**DETTAGLI DEL PROBLEMA:**
Secondo il testo sullo smart working, qual è la quota di imprese grandi, con più di 100 dipendenti, in cui è presente il lavoro agile?

Anche lo smartworking ormai h preso piede rivoluzionando il sistema lavoro: i risultati indicano che la quota di imprese che utilizzano lo smart working si è quasi quadruplicata, da 8,9% nel pre-pandemia a 32,6% nel 2023. Questa modalità di lavoro si conferma maggiormente diffusa nelle imprese dei servizi (38,5%) rispetto all’industria (28,2%), anche per la natura stessa dell’attività. In particolare, poi, la diffusione del lavoro agile è legata alla dimensione aziendale, essendo presente in meno di un quarto delle imprese piccole, con meno di 15 dipendenti (24,2%), in circa un terzo delle imprese medie, tra 16 e 99 dipendenti (35,5%), e in due terzi delle imprese grandi, con più di 100 dipendenti (66,6%).

Dati memorizzati:
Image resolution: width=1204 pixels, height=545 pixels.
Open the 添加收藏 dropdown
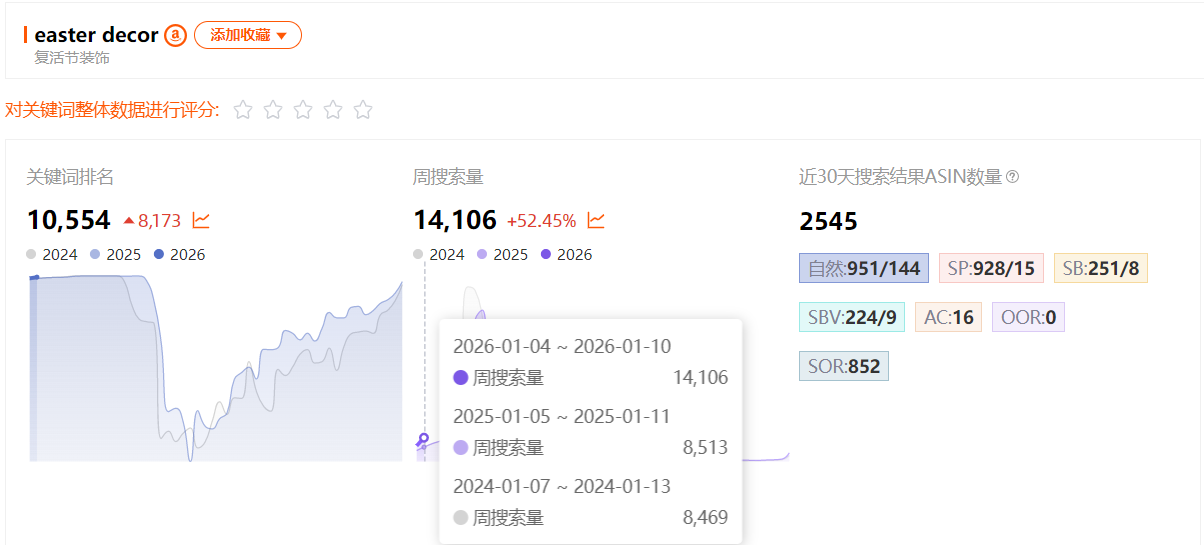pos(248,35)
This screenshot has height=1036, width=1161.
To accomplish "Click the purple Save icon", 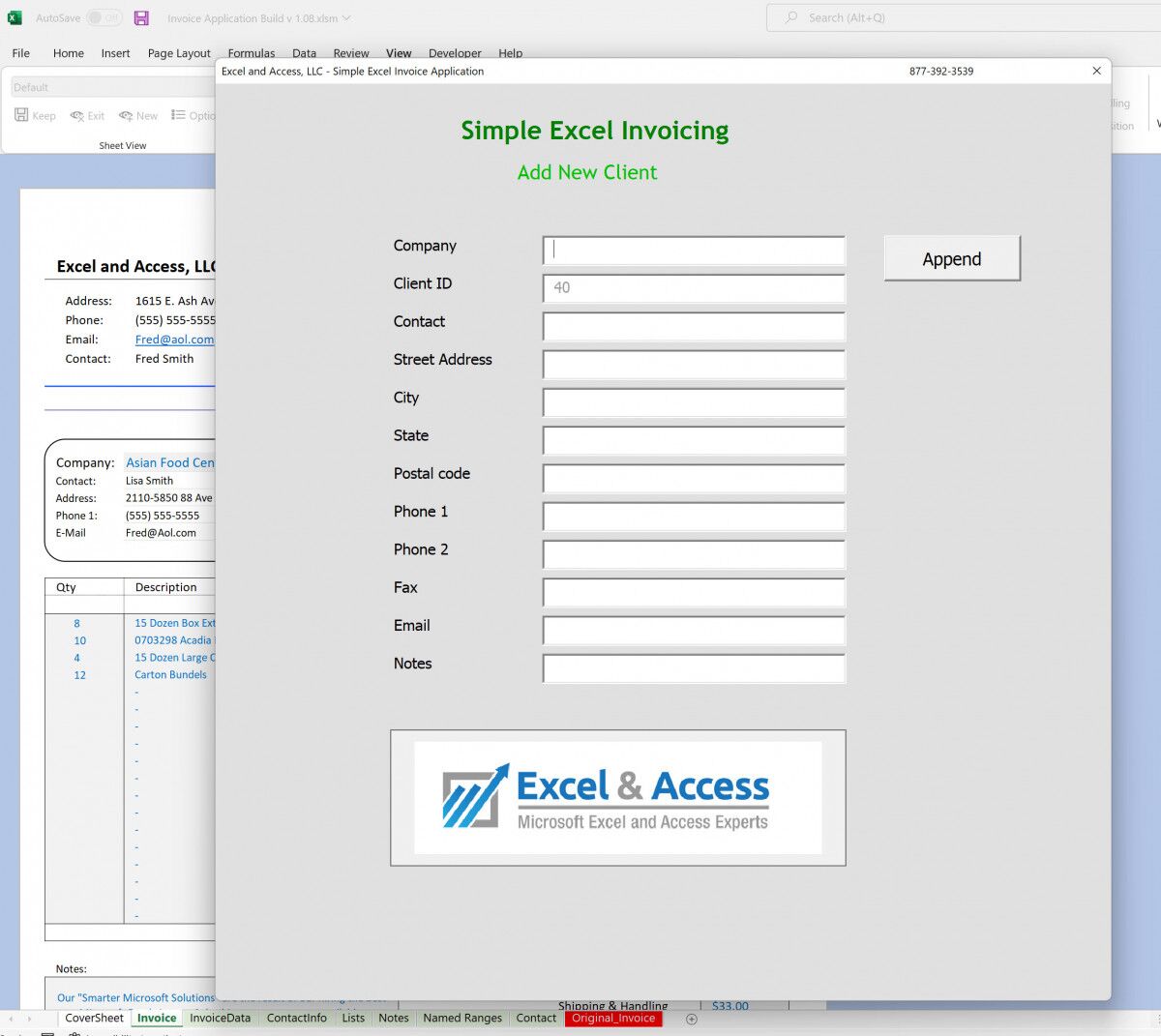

**SOLUZIONE DEL COMPITO:**
Il 66,6%, cioè due terzi delle imprese grandi.